A very civil partnership

Yesterday I attended a civil partnership ceremony at Islington town hall. My friend and comrade Clive (who comments here from time to time), was doing the decent thing by his partner Elias. I have to say that even my world-weary old eye was moist as the two of them spoke about how they had first met, how Elias had narrowly escaped deportation, and what their love now meant to them. Altogether now: ahhh!

I should add that the registrar and the rest of the officials and staff at the town hall were superb, achieving the perfect balance between suitable formality, and good humour.

But the high-spot of the ceremony was, without doubt Elias's mother, a magnificent prima donna, who sang the Antonious Carlos Jobin song Dindi , accompanied by a piano-bass-and percussion trio. Now, singing mothers can be a bit of a liability - as Tommy Sheridan can confirm. But in this case, the mother really could sing. And no wonder: it turned out that she'd been the vocalist with the Duke Ellington Orchestra between 1972 and the Duke's death in 1974. And Elias's dad was the whisk-broom percussionist in the trio: he'd played drums with the likes of Charles Mingus.
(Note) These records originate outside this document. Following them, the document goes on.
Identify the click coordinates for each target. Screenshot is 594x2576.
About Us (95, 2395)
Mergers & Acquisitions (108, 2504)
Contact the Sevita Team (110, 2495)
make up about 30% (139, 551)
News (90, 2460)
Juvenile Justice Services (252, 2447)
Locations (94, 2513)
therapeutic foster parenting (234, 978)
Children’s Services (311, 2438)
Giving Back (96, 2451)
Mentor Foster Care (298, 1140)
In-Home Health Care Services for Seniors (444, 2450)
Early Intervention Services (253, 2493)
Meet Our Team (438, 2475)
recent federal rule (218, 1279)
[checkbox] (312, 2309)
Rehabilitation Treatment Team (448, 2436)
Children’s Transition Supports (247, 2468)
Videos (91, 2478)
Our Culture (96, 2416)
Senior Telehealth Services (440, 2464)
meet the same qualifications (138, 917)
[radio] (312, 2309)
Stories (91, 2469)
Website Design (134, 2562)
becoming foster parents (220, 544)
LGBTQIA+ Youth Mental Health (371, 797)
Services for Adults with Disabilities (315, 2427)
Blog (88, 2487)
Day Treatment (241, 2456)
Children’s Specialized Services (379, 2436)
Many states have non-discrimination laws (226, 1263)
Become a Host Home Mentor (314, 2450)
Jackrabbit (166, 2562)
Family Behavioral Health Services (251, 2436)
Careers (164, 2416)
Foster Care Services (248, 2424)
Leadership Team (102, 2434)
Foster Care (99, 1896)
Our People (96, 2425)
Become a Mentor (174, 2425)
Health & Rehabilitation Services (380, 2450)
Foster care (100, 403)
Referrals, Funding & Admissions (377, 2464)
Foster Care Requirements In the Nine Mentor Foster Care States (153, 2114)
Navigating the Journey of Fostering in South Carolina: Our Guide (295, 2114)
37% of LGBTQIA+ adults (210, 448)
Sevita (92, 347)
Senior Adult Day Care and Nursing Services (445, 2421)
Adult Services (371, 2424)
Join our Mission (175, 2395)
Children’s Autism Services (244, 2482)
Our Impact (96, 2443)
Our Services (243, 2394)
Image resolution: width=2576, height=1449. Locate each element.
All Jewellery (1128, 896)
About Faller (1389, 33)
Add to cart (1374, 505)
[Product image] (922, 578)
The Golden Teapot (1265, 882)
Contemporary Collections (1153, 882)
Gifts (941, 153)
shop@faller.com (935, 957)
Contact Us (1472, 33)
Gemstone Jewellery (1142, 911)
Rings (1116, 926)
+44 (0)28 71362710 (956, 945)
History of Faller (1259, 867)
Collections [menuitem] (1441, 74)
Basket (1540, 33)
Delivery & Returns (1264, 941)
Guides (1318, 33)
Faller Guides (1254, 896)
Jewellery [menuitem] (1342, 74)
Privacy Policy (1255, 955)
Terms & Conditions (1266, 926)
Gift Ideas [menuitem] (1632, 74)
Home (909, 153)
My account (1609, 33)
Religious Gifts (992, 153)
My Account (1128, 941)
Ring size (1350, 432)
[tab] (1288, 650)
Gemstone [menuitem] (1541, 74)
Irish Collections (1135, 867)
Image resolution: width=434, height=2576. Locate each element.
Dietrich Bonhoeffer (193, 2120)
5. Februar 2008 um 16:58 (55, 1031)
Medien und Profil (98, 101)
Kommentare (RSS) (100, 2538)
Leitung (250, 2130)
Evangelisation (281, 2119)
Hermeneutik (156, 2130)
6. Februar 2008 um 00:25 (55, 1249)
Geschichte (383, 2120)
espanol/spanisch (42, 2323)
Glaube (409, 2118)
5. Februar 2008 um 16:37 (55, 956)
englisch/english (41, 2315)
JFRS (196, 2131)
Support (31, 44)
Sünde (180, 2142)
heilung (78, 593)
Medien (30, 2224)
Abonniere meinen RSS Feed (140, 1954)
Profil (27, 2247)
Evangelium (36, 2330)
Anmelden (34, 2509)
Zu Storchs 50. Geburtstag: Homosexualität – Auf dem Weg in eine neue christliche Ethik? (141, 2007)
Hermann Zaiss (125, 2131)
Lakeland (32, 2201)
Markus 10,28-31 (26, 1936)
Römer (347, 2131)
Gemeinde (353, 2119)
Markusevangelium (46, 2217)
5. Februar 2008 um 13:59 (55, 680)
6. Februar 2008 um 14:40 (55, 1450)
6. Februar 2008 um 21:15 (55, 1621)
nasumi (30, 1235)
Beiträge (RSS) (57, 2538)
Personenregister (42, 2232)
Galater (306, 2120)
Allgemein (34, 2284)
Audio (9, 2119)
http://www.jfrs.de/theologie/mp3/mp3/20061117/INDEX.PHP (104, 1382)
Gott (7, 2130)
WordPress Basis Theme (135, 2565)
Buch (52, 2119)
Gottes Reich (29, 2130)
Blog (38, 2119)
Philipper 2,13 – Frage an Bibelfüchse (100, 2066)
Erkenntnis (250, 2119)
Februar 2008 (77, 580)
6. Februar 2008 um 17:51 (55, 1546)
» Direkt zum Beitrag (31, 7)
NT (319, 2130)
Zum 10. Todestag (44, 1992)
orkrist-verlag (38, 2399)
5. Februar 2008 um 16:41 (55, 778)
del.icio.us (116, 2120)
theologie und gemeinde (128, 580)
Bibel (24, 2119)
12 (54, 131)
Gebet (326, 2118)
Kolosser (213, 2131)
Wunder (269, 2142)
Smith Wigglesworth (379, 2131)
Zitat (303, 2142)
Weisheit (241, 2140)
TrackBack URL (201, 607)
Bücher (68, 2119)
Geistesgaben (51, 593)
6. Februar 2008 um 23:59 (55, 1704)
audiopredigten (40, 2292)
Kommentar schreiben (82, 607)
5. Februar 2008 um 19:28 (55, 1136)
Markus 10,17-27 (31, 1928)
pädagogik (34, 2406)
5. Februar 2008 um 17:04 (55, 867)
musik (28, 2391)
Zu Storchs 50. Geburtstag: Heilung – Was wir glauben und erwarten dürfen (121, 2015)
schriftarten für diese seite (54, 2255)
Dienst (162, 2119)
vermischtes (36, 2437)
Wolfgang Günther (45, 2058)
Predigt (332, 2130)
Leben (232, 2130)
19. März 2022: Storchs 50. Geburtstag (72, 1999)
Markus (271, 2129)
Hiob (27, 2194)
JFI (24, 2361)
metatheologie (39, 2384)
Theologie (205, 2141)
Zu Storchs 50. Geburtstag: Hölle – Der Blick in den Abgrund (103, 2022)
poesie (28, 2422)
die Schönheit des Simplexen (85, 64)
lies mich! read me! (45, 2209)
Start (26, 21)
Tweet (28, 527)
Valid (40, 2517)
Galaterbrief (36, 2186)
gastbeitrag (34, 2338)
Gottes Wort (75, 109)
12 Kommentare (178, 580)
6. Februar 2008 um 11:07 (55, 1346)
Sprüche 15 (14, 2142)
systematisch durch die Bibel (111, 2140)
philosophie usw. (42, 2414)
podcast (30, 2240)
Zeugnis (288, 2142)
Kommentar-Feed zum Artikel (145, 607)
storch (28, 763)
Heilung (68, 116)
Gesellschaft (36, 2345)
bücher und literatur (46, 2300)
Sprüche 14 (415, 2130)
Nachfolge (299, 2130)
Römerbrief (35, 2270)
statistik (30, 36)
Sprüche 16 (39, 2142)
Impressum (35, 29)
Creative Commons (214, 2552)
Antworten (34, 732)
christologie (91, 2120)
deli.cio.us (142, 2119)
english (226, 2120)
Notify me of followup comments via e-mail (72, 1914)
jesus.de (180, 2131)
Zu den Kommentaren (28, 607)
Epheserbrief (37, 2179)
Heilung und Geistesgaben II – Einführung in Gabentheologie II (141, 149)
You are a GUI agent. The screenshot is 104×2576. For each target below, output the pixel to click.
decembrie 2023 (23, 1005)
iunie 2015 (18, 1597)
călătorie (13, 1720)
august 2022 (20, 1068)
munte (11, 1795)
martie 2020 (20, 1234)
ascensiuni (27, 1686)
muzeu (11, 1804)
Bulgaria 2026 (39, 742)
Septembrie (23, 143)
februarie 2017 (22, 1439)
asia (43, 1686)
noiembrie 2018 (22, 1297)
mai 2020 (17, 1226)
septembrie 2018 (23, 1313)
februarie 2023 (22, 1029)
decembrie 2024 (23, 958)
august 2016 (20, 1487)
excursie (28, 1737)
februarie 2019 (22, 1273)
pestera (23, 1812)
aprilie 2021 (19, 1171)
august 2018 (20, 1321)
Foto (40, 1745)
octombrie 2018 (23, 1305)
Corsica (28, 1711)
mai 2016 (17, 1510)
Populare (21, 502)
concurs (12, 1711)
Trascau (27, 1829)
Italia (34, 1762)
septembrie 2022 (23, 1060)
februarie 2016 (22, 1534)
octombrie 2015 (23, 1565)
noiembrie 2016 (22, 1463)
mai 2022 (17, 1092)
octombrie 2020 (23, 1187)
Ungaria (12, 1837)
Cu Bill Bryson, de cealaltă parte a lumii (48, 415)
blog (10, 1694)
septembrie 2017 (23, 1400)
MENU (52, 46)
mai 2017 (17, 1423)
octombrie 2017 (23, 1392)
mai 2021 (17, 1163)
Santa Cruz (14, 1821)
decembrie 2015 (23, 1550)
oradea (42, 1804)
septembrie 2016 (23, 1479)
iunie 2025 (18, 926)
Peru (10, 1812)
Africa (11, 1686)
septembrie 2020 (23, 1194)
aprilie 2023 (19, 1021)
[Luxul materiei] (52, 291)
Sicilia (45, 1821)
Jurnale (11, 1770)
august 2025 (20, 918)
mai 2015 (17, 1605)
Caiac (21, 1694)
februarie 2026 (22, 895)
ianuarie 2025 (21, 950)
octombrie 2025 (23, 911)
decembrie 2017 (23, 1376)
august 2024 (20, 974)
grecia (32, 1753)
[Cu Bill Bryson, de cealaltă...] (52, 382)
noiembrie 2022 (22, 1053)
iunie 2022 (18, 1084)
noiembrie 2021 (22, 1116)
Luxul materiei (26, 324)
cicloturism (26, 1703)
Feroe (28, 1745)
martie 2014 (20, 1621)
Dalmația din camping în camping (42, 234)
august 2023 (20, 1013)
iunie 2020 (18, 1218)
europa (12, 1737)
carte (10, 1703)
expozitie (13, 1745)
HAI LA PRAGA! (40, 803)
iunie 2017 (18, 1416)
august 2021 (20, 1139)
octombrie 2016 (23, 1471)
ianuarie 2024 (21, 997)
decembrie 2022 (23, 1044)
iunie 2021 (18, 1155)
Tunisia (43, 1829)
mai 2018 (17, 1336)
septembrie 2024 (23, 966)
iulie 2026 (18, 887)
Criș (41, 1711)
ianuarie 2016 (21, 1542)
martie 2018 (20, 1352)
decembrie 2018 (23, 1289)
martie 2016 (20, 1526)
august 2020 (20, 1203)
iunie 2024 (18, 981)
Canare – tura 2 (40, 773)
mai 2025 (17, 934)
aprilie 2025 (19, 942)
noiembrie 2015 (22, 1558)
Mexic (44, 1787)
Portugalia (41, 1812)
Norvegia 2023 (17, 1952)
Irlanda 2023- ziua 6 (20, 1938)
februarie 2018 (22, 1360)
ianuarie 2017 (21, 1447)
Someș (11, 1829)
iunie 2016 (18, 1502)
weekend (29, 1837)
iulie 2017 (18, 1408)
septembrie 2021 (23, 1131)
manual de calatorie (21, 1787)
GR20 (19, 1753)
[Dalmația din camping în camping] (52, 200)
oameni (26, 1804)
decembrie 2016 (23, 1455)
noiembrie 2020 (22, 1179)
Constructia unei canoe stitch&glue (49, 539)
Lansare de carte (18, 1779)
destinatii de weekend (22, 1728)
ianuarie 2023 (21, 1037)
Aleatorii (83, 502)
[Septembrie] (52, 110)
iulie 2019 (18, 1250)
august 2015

We ended up with a fabulous disco and booze-up in a Hackney pub, where various friends and colleagues of Clive and Elias gave short speeches and/or sang songs, standing on a chair... amazingly (to me; but then, I've had a sheltered life), Elias's ex-partner and mother of his child gave a warm, good-humoured and thoroughly generous speech, wishing him and Clive all the best for the future. Bloody hell! I don't pretend to understand the sophistication of modern relationships; but it was a lesson to me in common decency, friendship and humanity. I was proud to be present.

By the way: my partner is a keen listener to BBC Radio 4's "everyday story of country folk", The Archers, in which there has also been a civil partnership, between two characters called Ian and Adam. Apparently, it's caused quite a stir amongst Archers listeners, with quite a few of them complaining that this sort of carry-on has no place in a programme that is traditionally devoted to tips on when to get your turnips in, and what to do if your pigs get botulism. She throughly approved of the Ian and Adam nuptuals, and even sniffled when Adam's stepfather, the evil capitalist farmer and homophobe Brian Aldridge, belatedly turned up at the ceremony... but, she said, it was nowhere near as good as Clive and Elia's ceremony. Well done, you chaps!